Gotthard wird zum Nadelöhr Baustelle am Basistunnel verschärft Verteilkampf auf der Schiene

Europa-Rekord: Fast 40 Prozent der Güter werden in der Schweiz auf der Schiene transportiert. Doch der Platz ist knapp – das zeigt sich exemplarisch am Gotthard.

Am 10. August 2023 kam es zu einem folgenschweren Unfall. Ein Güterzugwagon entgleiste im Gotthard-Basistunnel und wurde über Kilometer mitgeschleift.

Der Schaden im Tunnel war deutlich grösser als zunächst angenommen. Noch immer sind die Reparaturarbeiten nicht abgeschlossen. Die Konsequenz: Die Reisenden müssen wie früher über die Gotthard-Bergstrecke fahren und sind somit fast eine Stunde länger unterwegs.

Güterverkehr am Gotthard priorisiert

Der Gotthard-Basistunnel hat zwei Röhren und die unbeschädigte konnte nach dem Unfall relativ schnell wieder in Betrieb genommen werden – allerdings bis auf wenige Ausnahmen nur für Güterzüge. Weshalb aber wurden die Güterzüge bevorzugt?
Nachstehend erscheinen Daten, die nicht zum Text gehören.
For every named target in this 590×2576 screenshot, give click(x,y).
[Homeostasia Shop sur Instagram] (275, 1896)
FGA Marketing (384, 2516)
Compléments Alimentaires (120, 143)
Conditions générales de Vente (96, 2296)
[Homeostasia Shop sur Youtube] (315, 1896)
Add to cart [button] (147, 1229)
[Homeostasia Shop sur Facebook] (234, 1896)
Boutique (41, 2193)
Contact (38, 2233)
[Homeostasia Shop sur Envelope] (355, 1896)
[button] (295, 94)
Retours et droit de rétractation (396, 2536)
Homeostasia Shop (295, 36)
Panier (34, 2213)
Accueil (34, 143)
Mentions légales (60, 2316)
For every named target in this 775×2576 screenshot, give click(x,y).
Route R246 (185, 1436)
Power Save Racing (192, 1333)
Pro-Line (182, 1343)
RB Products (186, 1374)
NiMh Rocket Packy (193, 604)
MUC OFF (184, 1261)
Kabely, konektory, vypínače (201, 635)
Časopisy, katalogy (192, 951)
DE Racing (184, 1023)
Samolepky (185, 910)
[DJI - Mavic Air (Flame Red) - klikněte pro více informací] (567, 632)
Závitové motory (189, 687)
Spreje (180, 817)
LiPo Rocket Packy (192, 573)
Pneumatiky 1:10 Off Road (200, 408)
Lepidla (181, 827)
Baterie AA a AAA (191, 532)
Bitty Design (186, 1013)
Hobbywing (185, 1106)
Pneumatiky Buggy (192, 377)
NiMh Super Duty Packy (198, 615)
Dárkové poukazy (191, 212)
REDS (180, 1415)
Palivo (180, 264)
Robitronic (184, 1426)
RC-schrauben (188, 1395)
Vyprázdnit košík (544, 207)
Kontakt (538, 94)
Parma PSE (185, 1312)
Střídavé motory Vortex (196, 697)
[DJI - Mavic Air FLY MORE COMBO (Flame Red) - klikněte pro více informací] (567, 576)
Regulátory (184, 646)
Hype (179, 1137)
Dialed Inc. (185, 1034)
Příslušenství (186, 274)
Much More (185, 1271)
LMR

Schliesslich hatte doch ein Güterwagon den verheerenden Unfall im Tunnel verursacht.

Peter Füglistaler, Direktor des Bundesamts für Verkehr (BAV), begründet dies damit, dass es sehr aufwendig gewesen wäre, den Schienengüterverkehr über die Bergstrecke fahren zu lassen. «Deswegen hat man entschieden, dass dieser Priorität hat und man am Wochenende Lösungen für den Personenverkehr sucht.»

Wenn es um den Personen- oder Güterverkehr geht, ist die öffentliche Meinung immer für den Personenzug.
Autor: Peter Füglistaler Direktor des Bundesamts für Verkehr

Güterzüge sind schwerer als Personenzüge. Sie bräuchten zusätzliche Lokomotiven, um die steile Bergstrecke zu bewältigen. Hinzu kamen Sicherheitsbedenken. Die Umleitung des Personenverkehrs war also deutlich leichter zu bewerkstelligen.

Güterzug in Erstfeld vor Fahrt durch Gotthard-Basistunnel
Legende: Ob Lebensmittel, Postpakete oder Baumaterialien: 38 Prozent der Güter werden in der Schweiz auf der Schiene transportiert – so viel wie sonst nirgends in Europa. Keystone/Urs Flüeler (Archiv)

Trotzdem ist die Bevorzugung des Güterverkehrs keine Selbstverständlichkeit, sagt Füglistaler: «Wenn es um den Personen- oder Güterverkehr geht, ist die öffentliche Meinung immer für den Personenzug.» Die Probe aufs Exempel zeigt: Der BAV-Chef liegt nicht falsch. Eine kurze Umfrage unter Zugreisenden zeichnet nämlich ein deutliches Bild:

Doch die Schweiz ist speziell. Hier gibt es die Alpeninitiative und klar formulierte politische Ziele, Güter möglichst auf der Schiene und nicht auf der Strasse zu transportieren. Regelmässig wird darum der Bund zum Anwalt des Güterverkehrs und stellt sicher, dass ein Teil der Schienentrassen für Güter übrig bleibt.

Eine klassische Güterabwägung

Das gilt nicht nur für den Gotthard, der auch mit dem Fokus auf den Güterverkehr gebaut wurde, sondern ebenso für andere wichtige Strecken, sagt BAV-Chef Füglistaler: «Der Lötschberg-Basistunnel wurde wesentlich für den Güterverkehr gebaut. Nach wenigen Jahren hat man festgestellt, dass er vor allem mit Personenverkehr ausgelastet war. Dadurch wurde die Kapazität für den Schienengüterverkehr eingeschränkt.»

Damit Güter und Menschen auf der Schiene aneinander vorbeikommen, muss stets zwischen den Bedürfnissen abgewogen werden. Das Beispiel Gotthard zeigt aber, dass der Güterverkehr auf der Prioritätenliste des Bundes – trotz erschwerter Bedingungen – weiterhin weit oben steht.